• [GOAL OF THE EXERCISE]
Please echo every row from the very first row below down to the row containing "Looking at the screenshot, I should 636,32.", both included, and leave the pictures out of your answer.

• [DATA ENTRIES]
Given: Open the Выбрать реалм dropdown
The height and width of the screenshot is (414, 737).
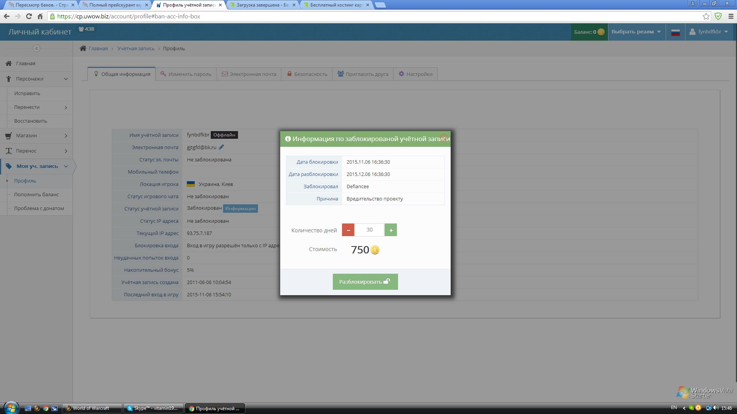Looking at the screenshot, I should 636,32.
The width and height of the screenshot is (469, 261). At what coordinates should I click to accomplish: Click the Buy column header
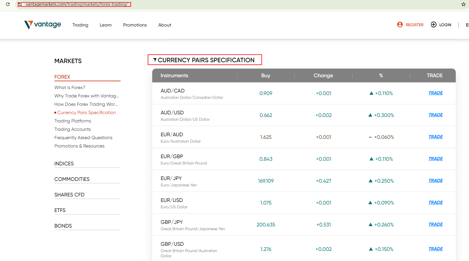point(266,75)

• [COMPLETED TASK]
Given: Open the Выбрать реалм dropdown
The height and width of the screenshot is (414, 737).
Looking at the screenshot, I should 636,32.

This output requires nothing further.